Si Tim Burton m’a un jour séduit, amusé, emballé, ce jour est lointain. En y réfléchissant c’est étrange car mon rapport au cinéaste américain est peu ou prou similaire à celui du japonais Kitano que j’ai relaté il y a quelques jours. Des années 90 fantastiques, des années 2000 décevantes. Dans le cas de Burton, la poésie sombre et mélancolique d’Edward aux mains d’argent ou l’humour corrosif et débridé de Mars Attacks ! ont laissé la place à des univers de pacotilles, grandiloquents mais désespérément creux.Le remake inutile de La planète des singes, l’univers acidulé tournant mollement en rond de Charlie et la chocolaterie, le ridicule d’un Sweeney Todd faussement sanglant mais véritablement niais, m’ont fait largement oublié qu’à une époque, Tim Burton représentait autre chose qu’un instrument de studio dans âme.
Je me suis rendu à Alice aux Pays des Merveilles sans conviction, et sans franche envie. Mais certains noms du cinéma continuent à laisser espérer qu’un jour la flamme reviendra. Un semblant de flamme traversait Big Fish il y a quelques années, mais hormis ce film, le dernier Burton à m’avoir séduit était bien Mars Attacks ! il y a… bientôt 15 ans ! Le dernier Burton en date, Sweeney Todd, m’a pratiquement fait hurler d’horreur, et pas au sens où le cinéaste l’entendait. Je n’attendais donc pas énormément d’Alice. Heureusement, car dans le cas contraire, je serais tombé de haut.

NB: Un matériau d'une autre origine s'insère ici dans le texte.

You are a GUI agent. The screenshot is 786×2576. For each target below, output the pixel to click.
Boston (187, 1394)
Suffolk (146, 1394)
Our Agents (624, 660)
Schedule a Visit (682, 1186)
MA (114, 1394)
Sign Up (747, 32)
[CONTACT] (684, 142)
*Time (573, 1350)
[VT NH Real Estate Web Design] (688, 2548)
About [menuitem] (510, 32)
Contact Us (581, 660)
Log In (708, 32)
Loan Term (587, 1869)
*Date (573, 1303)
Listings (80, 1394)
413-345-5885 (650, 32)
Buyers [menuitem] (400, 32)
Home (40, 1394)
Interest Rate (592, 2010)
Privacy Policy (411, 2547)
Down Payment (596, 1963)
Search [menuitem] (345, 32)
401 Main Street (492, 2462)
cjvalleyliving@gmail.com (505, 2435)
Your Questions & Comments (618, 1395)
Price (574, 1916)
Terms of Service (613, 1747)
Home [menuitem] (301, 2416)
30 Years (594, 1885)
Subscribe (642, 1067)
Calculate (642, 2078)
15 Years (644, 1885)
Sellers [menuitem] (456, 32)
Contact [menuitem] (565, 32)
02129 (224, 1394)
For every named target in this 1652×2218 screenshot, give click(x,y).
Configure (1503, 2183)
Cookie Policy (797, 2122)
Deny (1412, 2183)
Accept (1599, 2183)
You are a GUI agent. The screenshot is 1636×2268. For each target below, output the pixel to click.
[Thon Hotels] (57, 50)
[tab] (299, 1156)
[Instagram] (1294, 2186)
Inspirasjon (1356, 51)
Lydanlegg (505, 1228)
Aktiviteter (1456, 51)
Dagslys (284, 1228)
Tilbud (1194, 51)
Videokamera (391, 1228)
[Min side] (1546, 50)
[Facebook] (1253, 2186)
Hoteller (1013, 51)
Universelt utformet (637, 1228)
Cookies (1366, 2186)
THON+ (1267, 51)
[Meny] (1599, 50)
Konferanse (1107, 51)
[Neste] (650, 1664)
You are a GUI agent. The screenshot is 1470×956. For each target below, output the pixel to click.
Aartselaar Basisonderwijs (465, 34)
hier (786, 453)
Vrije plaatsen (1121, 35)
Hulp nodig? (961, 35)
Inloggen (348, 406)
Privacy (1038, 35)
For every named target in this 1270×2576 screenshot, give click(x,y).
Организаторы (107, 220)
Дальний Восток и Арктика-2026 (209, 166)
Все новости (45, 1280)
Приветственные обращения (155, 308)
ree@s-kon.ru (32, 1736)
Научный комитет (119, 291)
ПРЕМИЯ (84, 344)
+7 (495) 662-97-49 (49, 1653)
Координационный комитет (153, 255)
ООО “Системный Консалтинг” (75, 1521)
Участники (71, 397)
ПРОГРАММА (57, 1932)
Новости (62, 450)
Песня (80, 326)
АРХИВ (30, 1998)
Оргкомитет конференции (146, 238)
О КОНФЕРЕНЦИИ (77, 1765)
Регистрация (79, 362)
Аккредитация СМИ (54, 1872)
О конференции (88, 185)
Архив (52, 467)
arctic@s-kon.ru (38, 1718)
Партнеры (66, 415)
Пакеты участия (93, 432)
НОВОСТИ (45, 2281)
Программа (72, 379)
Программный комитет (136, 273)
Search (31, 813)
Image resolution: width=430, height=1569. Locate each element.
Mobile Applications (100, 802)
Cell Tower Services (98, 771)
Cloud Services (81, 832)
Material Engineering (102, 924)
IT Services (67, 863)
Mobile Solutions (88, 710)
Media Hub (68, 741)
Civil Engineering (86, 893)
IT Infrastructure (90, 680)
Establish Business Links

Je ne doute pas que j’ai bien fait, tant cette version « plate » m’a déjà trop encombré les papilles visuelles de superflu et de fourbi lassant. L’œuvre de Lewis Carroll, j’ai grandi avec, entre l’écrit et ses adaptations animées, du long-métrage de Disney à la série. Burton a choisi de s’en écarter pour imaginer une suite à « Alice au pays des merveilles ». Une suite dans laquelle Alice retourne au Pays des merveilles des années après sa première visite, et doit de nouveau se frotter à la Reine Rouge, au Chapelier fou et au Chat invisible.
L’idée aurait pu être bonne, si l’univers qu’a imaginé Burton était pourvu de sens et de légitimité. Or, narrativement ou visuellement, son Alice est à la ramasse. Un récit précipité qui montre très vite ses limites, hésitant entre la réinvention et l’acquis. Burton semble incapable de se décider entre l’hommage et le détournement, entre une ligne Disneyenne light et un univers sien plus enlevé. Son Alice picore dans les deux tons avec fadeur.
Tim Burton sera président du jury au Festival du Film de Cannes en mai prochain. Espérons qu’il saura faire preuve de plus de discernement au moment de remettre la Palme d’Or. Pour le moment, il semble perdu.